After three years of declining carbon dioxide (CO2) emissions, the United States had a dramatic uptick in such emission in 2018, according to a recent report from Rhodium Group, an independent economic and trend research organization.
The New York City-based research firm estimates CO2 emissions increased 3.4 percent in 2018, which is the second-largest annual gain in more than two decades. This uptick in CO2 emissions comes despite a record number of coal-fired power plants retiring this past year.
The report found that natural gas led the replacement of coal-fired power and supplied the growth in electricity demand, which increased 1.9 percent during the past year.
The transportation sector remained the largest source of U.S. emissions with the growth of diesel and jet fuel demand. And the report cited limited progress in developing de- carbonization strategies, which led the buildings and industrial sector to year-on-year emissions gains.
However, despite the 2018 uptick in emissions, the Energy Information Administration (EIA) anticipates that U.S. CO2 emissions will resume a downward trend in 2019. In a recent report, the EIA forecasted that CO2 emissions will decline by 1.3 percent in 2019 and by 0.5 percent in 2020.

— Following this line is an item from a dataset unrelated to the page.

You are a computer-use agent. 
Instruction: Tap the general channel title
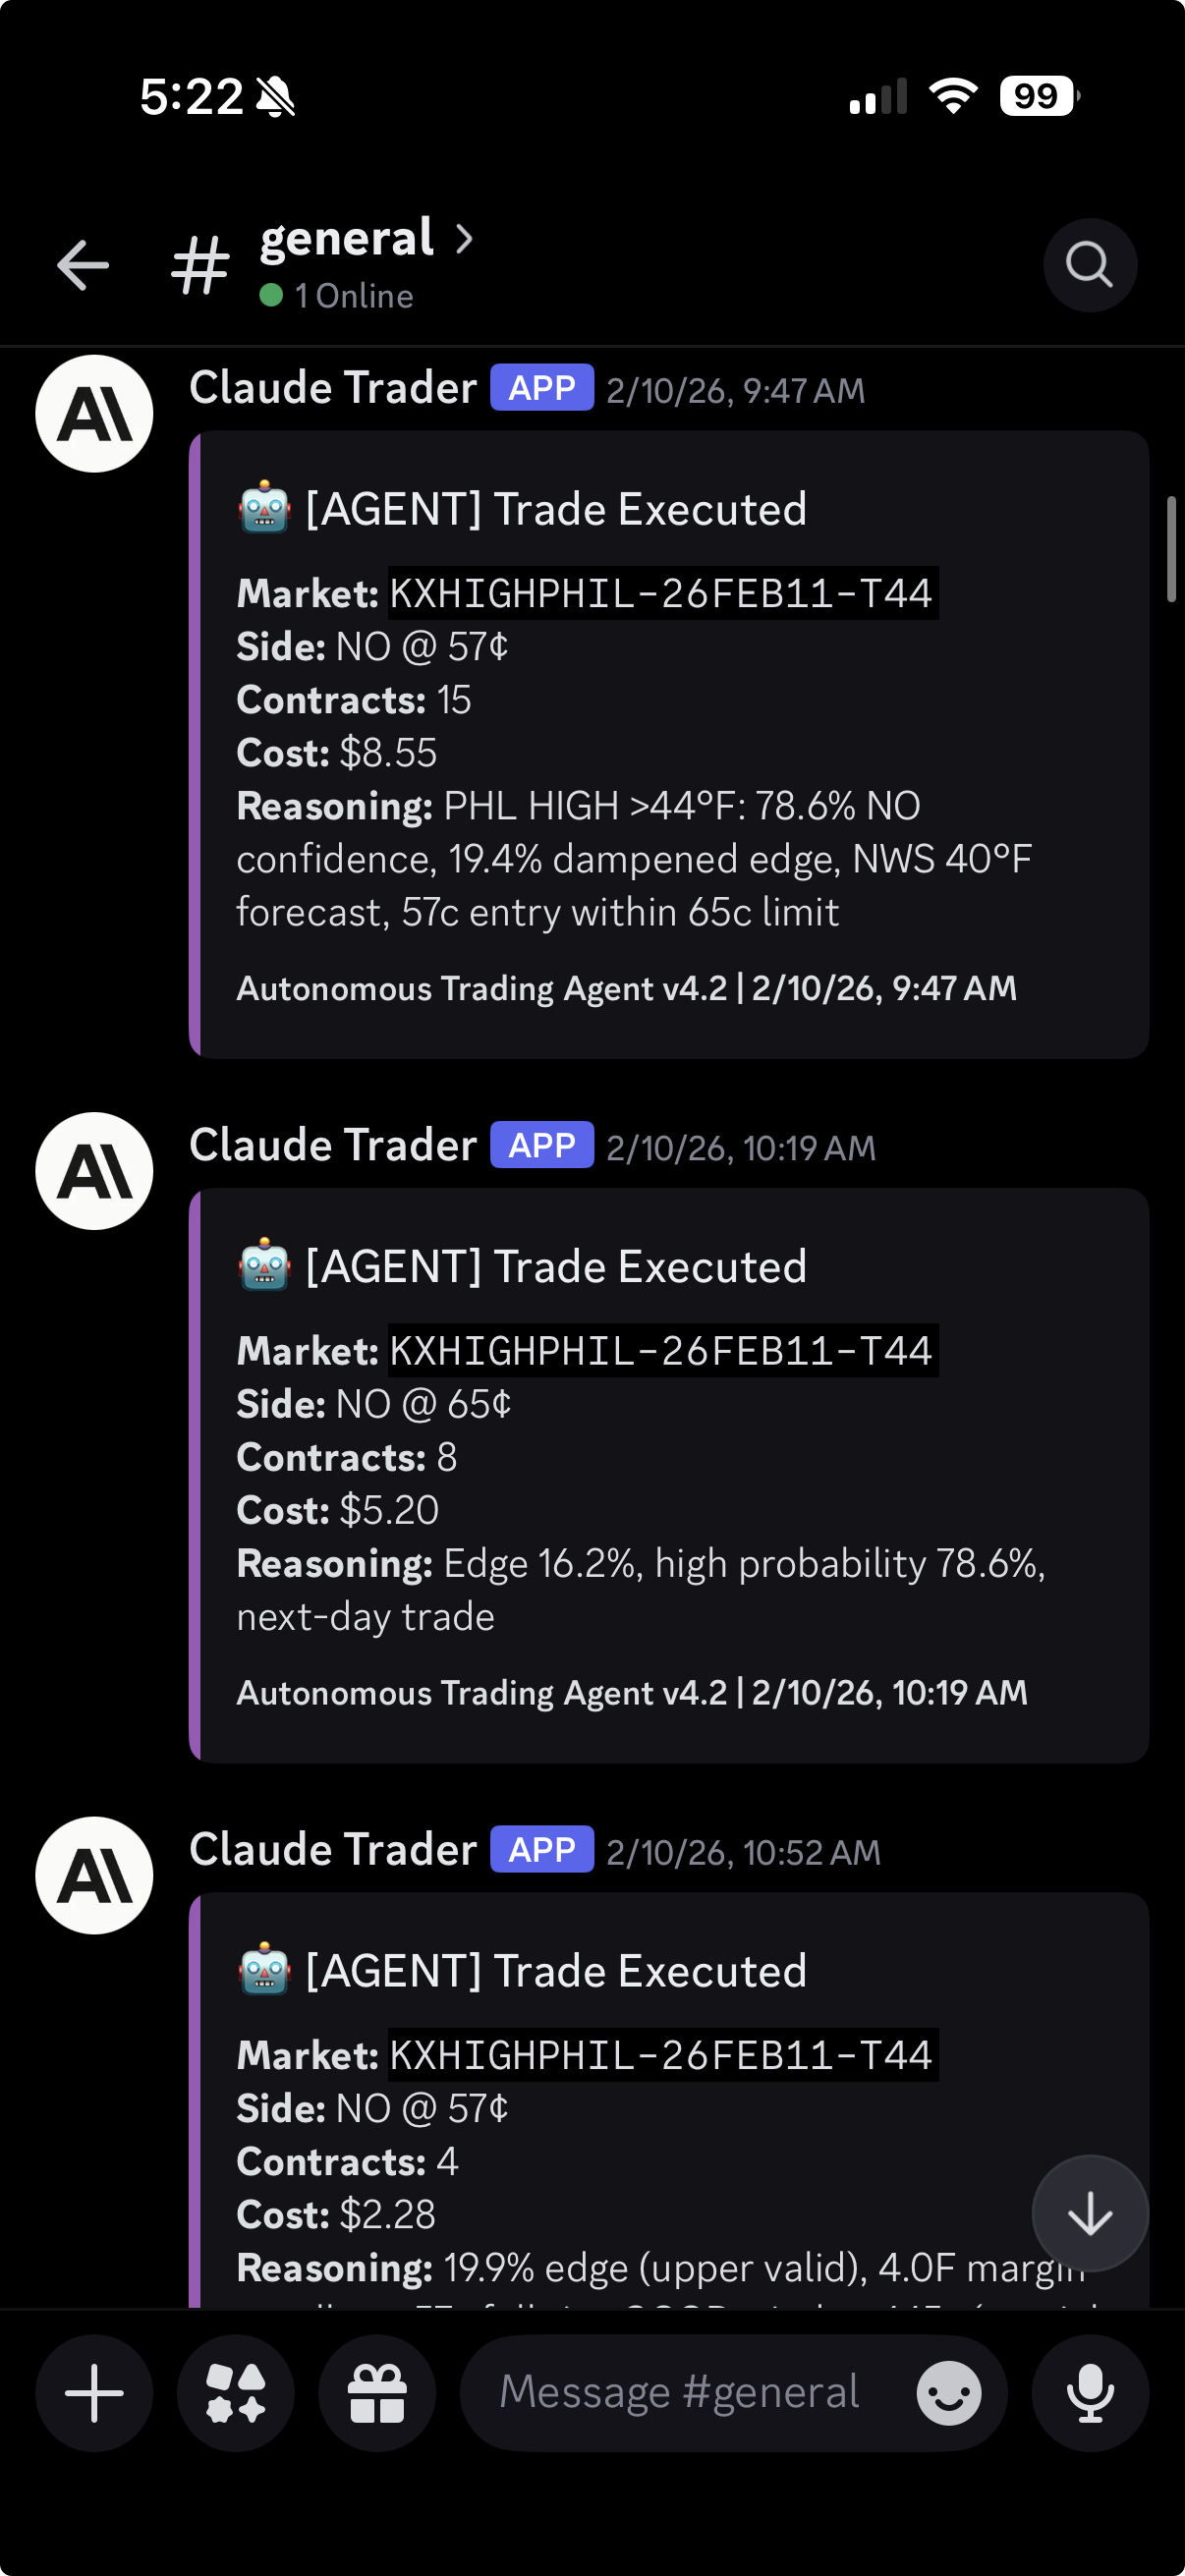[347, 239]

The EIA report cites colder winter weather and warmer summer weather as reasons for the 2018 uptick in CO2 emissions. The 2018 uptick may have been a one-year exception to the recent CO2 emission trend. Even as global emissions have increased 50 percent since 1990, U.S. CO2 emissions are at the lowest level in a generation. With the increased use of natural gas, CO2 emissions have decreased 8 percent between 2010 and 2017.